Periodic Reporting for period 4 - EVOLHGT (Selective Barriers to Horizontal Gene Transfer)
Reporting period: 2019-10-01 to 2020-05-31
We have identified, by introducing genes from Salmonella to Escherichia coli, a number of important factors that act as selective barriers to horizontal gene transfer. The most important factors were gene dosage sensitivity, protein disordered regions and the growth environments. In the first instance we were able to show that genes sensitive to expression imbalances showed significant deleterious effects upon transfer and those insensitive to imbalances in expression were either neutral or only mildly deleterious.
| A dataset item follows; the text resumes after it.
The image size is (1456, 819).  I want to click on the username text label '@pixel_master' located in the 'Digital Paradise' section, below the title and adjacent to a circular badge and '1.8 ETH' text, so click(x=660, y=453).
Secondly, we discovered that genes with more protein disordered regions were more likely to be deleterious. This results is interesting, as to our knowledge, this had never been suggested or demonstrated. However, it is still unclear why this might be. One suggestion, is that these disordered regions give give rise to miss-folding of proteins that then become toxic in the cell, although this has yet to be demonstrated. Lastly we endeavoured to understand the role of the environment in determining fitness effects of newly transferred genes, one aspect that might effect fitness but can not be detected bioinformatically but only through direct experiments. We were able to show that a gene's fitness effect upon transfer is significantly dependent on the environment. Interestingly the most volatile genes (i.e. those showing the largest changes in fitness between environments) where genes of intermediate fitness effects, with those at the extremes being less effected by the environment. In addition, we failed to find any effect of some commonly proposed genic properties, e.g. codon usage, gene function, and divergence. Our ability to test these hypotheses was the result of a fast high throughput protocol that was able to measure very small fitness effects (s ~ 0.00001) which was previously not possible experimentally. With this approach the possibility of measure thousands of genes or transfers between many species is now possible.
This research has important implications for understanding the spread of antibiotic resistance and pathogenicity factors that have an important impact on public health, agriculture, and our economy.